Saved data entries
=======
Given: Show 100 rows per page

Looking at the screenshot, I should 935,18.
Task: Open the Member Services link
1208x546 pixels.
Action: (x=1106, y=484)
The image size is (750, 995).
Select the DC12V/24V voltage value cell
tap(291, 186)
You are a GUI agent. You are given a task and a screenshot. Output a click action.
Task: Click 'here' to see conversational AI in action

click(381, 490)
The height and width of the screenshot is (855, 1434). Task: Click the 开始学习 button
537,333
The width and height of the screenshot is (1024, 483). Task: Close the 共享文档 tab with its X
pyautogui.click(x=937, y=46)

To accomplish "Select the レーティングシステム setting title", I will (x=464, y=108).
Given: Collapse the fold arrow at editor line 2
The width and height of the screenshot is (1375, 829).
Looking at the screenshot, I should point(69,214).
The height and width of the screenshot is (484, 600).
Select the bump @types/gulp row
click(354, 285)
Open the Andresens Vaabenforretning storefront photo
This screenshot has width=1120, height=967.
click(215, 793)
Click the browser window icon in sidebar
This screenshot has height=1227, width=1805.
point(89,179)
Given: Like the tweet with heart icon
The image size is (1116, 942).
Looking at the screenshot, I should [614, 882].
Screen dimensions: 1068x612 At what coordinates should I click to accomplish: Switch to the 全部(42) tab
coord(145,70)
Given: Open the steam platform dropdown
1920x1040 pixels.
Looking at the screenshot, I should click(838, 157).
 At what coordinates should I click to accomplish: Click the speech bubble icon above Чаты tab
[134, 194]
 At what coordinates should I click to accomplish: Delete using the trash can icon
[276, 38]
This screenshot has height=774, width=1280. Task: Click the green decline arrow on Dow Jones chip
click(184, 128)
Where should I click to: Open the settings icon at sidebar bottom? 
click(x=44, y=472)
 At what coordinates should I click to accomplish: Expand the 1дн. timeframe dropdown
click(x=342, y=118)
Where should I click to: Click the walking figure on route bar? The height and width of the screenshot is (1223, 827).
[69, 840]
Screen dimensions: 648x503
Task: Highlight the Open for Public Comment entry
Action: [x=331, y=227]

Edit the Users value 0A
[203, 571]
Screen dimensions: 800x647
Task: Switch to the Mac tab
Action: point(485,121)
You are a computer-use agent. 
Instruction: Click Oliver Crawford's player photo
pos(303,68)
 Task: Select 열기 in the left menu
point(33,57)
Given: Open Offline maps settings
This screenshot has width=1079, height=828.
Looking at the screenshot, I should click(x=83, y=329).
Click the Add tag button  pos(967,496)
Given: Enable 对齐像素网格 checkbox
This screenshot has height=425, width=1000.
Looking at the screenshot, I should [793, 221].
=======
> Activity
Each line of the data above must be restated word for word.

> Answer for this exercise
Given: Show 100 rows per page

Looking at the screenshot, I should 935,18.
Task: Open the Member Services link
1208x546 pixels.
Action: (x=1106, y=484)
The image size is (750, 995).
Select the DC12V/24V voltage value cell
tap(291, 186)
You are a GUI agent. You are given a task and a screenshot. Output a click action.
Task: Click 'here' to see conversational AI in action

click(381, 490)
The height and width of the screenshot is (855, 1434). Task: Click the 开始学习 button
537,333
The width and height of the screenshot is (1024, 483). Task: Close the 共享文档 tab with its X
pyautogui.click(x=937, y=46)

To accomplish "Select the レーティングシステム setting title", I will (x=464, y=108).
Given: Collapse the fold arrow at editor line 2
The width and height of the screenshot is (1375, 829).
Looking at the screenshot, I should point(69,214).
The height and width of the screenshot is (484, 600).
Select the bump @types/gulp row
click(354, 285)
Open the Andresens Vaabenforretning storefront photo
This screenshot has width=1120, height=967.
click(215, 793)
Click the browser window icon in sidebar
This screenshot has height=1227, width=1805.
point(89,179)
Given: Like the tweet with heart icon
The image size is (1116, 942).
Looking at the screenshot, I should [614, 882].
Screen dimensions: 1068x612 At what coordinates should I click to accomplish: Switch to the 全部(42) tab
coord(145,70)
Given: Open the steam platform dropdown
1920x1040 pixels.
Looking at the screenshot, I should click(838, 157).
 At what coordinates should I click to accomplish: Click the speech bubble icon above Чаты tab
[134, 194]
 At what coordinates should I click to accomplish: Delete using the trash can icon
[276, 38]
This screenshot has height=774, width=1280. Task: Click the green decline arrow on Dow Jones chip
click(184, 128)
Where should I click to: Open the settings icon at sidebar bottom? 
click(x=44, y=472)
 At what coordinates should I click to accomplish: Expand the 1дн. timeframe dropdown
click(x=342, y=118)
Where should I click to: Click the walking figure on route bar? The height and width of the screenshot is (1223, 827).
[69, 840]
Screen dimensions: 648x503
Task: Highlight the Open for Public Comment entry
Action: [x=331, y=227]

Edit the Users value 0A
[203, 571]
Screen dimensions: 800x647
Task: Switch to the Mac tab
Action: point(485,121)
You are a computer-use agent. 
Instruction: Click Oliver Crawford's player photo
pos(303,68)
 Task: Select 열기 in the left menu
point(33,57)
Given: Open Offline maps settings
This screenshot has width=1079, height=828.
Looking at the screenshot, I should click(x=83, y=329).
Click the Add tag button  pos(967,496)
Given: Enable 对齐像素网格 checkbox
This screenshot has height=425, width=1000.
Looking at the screenshot, I should [793, 221].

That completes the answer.